Wednesday, 28 September 2011

Beauties & Beasts

I've been putting together some mixed bataillons de marche, and I was rummaging through the spares boxes - reaching layers that usually don't see the light, and I was also thinking of the very pleasant email I received from Jean-Marc recently, in which he noted his disappointment at my lack of enthusiasm for ROS 25mm figures - he being a big user of their 6mm chaps.
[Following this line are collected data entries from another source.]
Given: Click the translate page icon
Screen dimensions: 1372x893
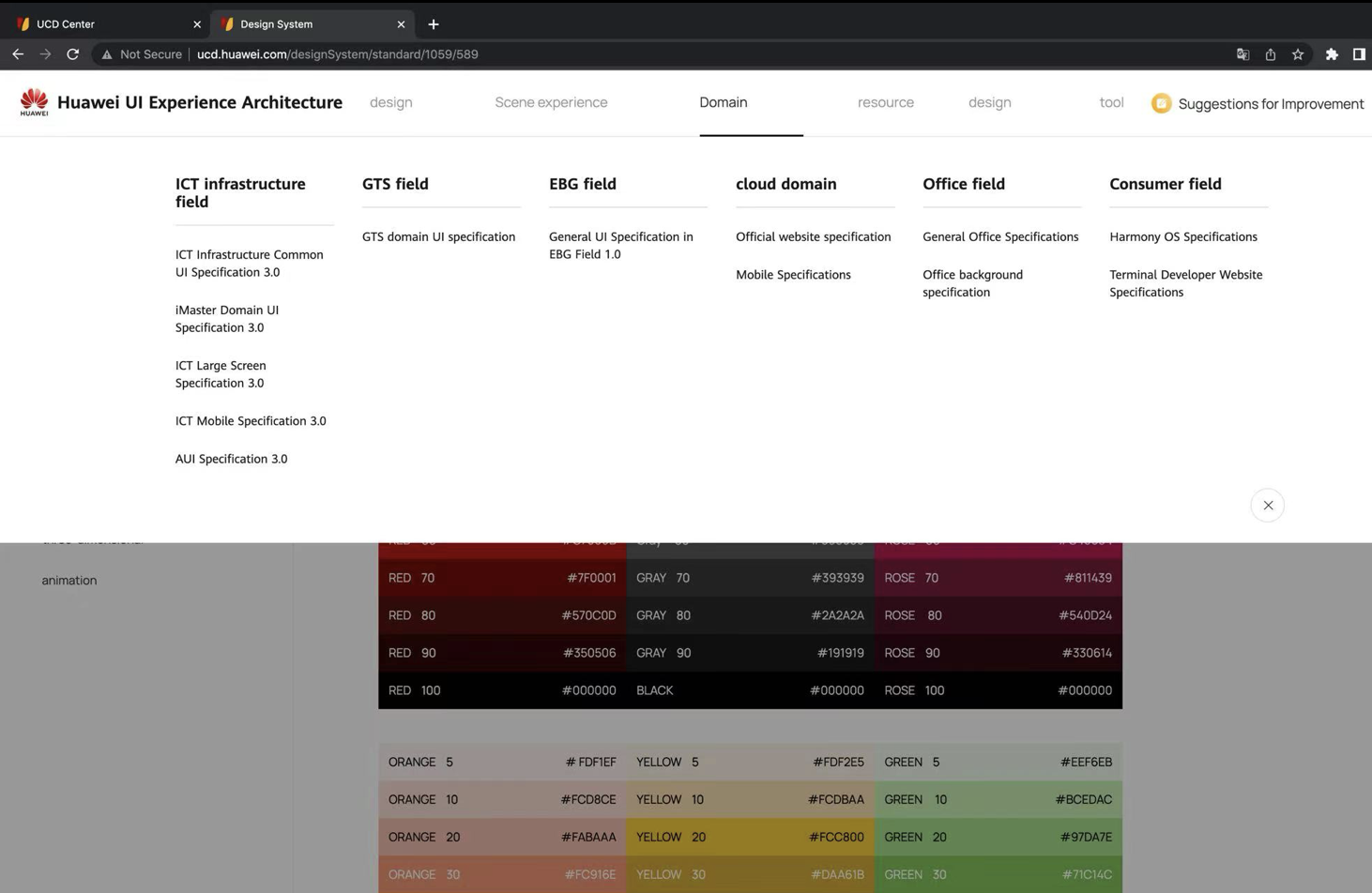Looking at the screenshot, I should point(1242,54).
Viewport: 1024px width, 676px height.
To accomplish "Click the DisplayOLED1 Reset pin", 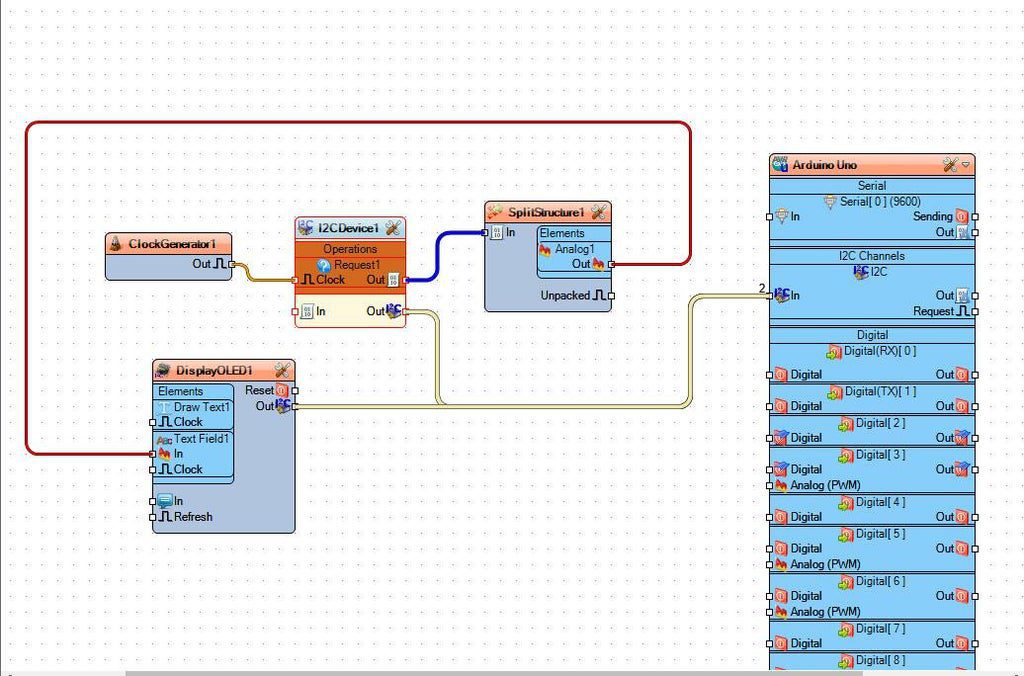I will (x=295, y=391).
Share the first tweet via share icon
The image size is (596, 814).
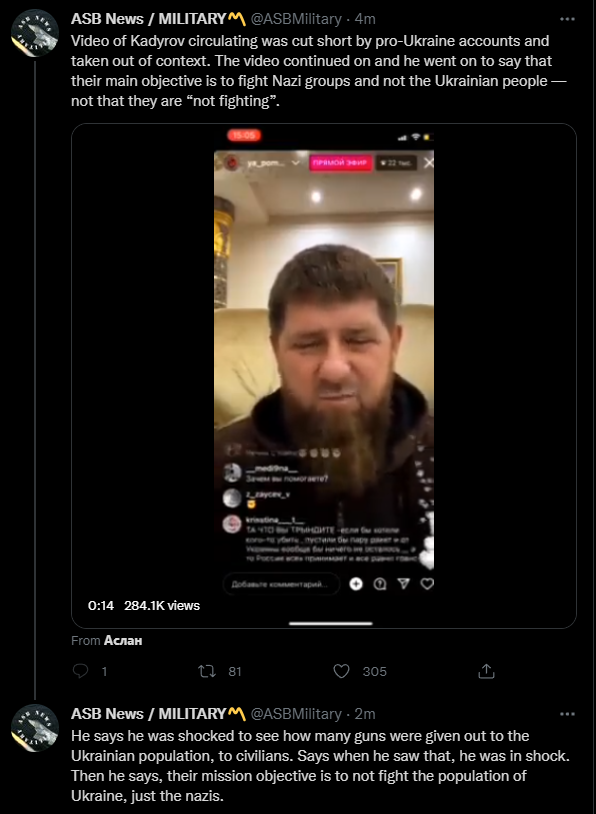pos(486,671)
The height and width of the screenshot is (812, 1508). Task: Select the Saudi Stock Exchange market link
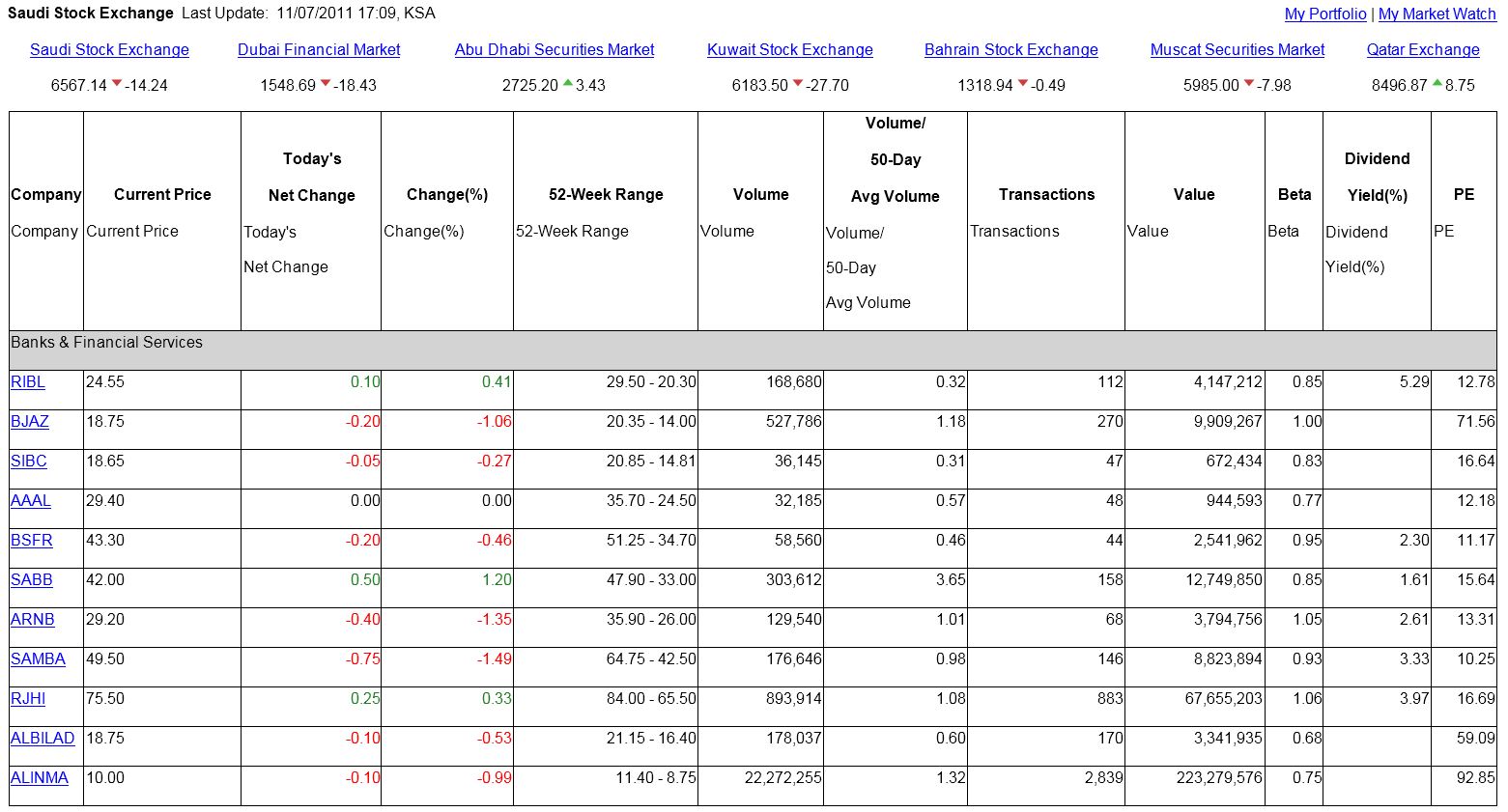(x=109, y=49)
So this is simply a small collection of pictures of odd figures which caught my eye - not particularly significant or collectible, but some of them are examples of things which I like very much (sometimes for reasons I would be pressed to explain) and some are things which are somehow classical in their - well, simplicity, shall we say. I criticise nothing here - these are just a tiny sprinkling of the rich variety of wargames figures which have been available to us over the years.
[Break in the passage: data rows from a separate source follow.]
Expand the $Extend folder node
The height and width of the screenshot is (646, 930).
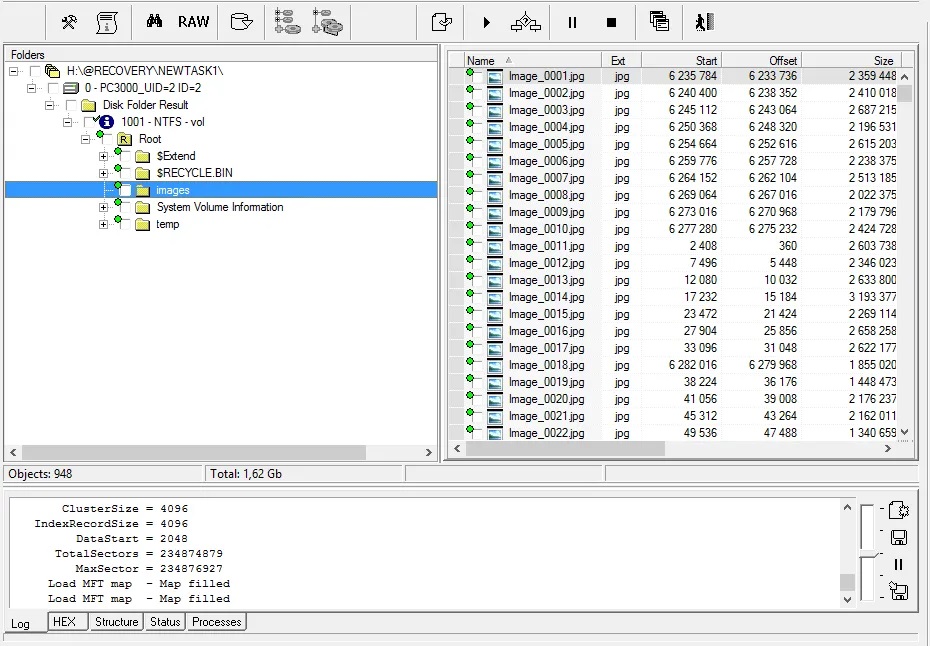pyautogui.click(x=104, y=156)
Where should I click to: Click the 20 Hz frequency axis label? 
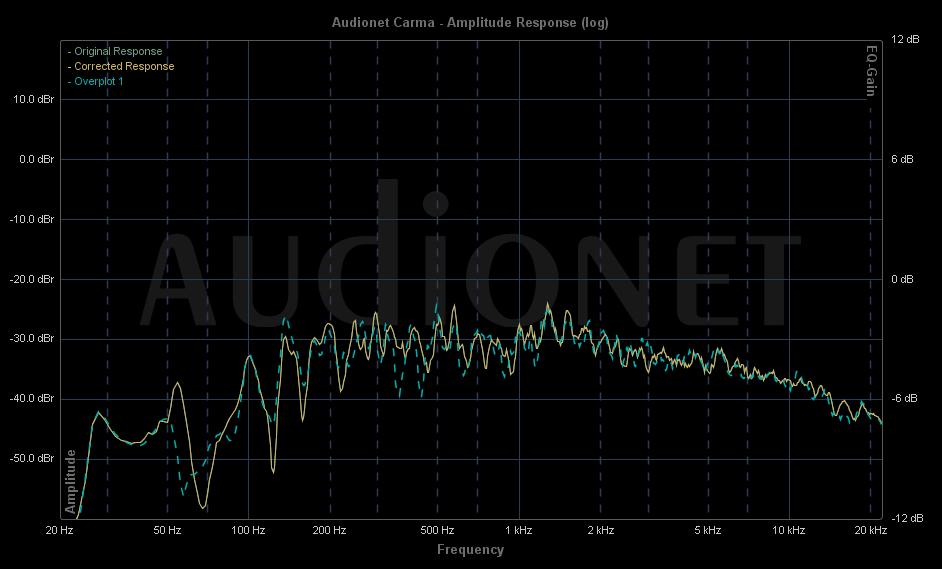59,529
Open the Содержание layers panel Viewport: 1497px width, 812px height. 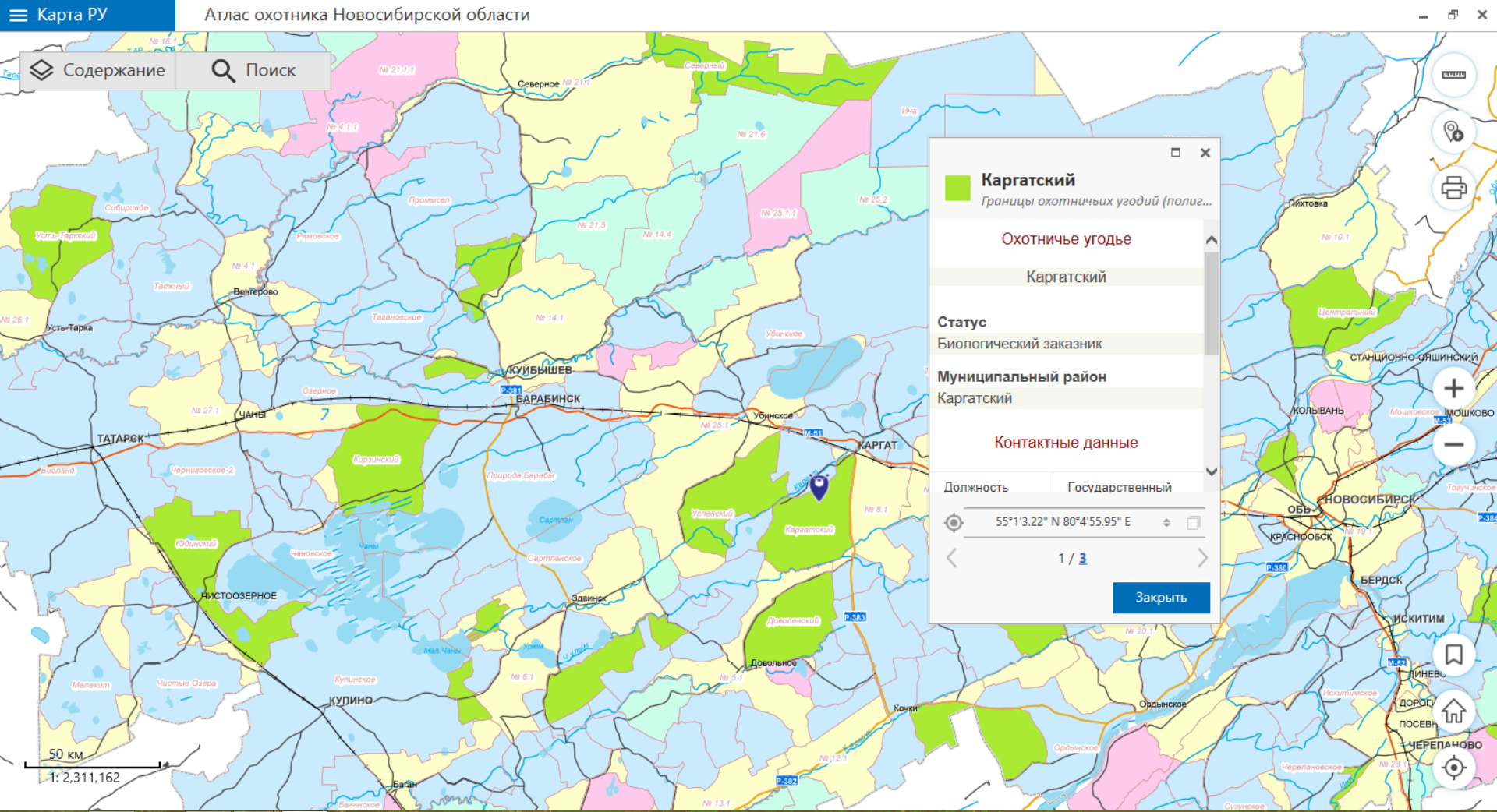(x=97, y=70)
Scruby OPC infantry colonel

Scruby infantry drummer - you can be a sculptor too

Qualiticast Rifles Officer - you can't do this, though

NapoleoN Light Dragoon officer

Minifigs 20mm Brunswicker - why is this such a satisfying figure?
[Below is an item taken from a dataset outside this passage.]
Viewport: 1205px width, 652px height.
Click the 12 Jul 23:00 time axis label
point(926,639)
ROS 25mm - the French were the ugliest

And, lastly, simply because they were well received when glimpsed in a recent wargame pic, here's a proper view of the Phoenix Model Developments Royal Horse Artillery. Guns are Hinchliffe 20mm, and the mounted officer is the notorious Minifigs BNC20, which sold in surprising numbers because a bunch of optimists like me hoped (vainly) that they might convert into Light Dragoons. Painting is by the great Jez Farminer, slumming it a bit to conform to my house style!

5 comments:

  1. I like the Heroics and Ros 6mm myself, but I love to see all the Jack Scruby stuff. That was pronounced 'scrubby' around here, but those guys also pronounced union like onion. I think Jack Scruby could also arm-wrestle, besides sculpt and publish.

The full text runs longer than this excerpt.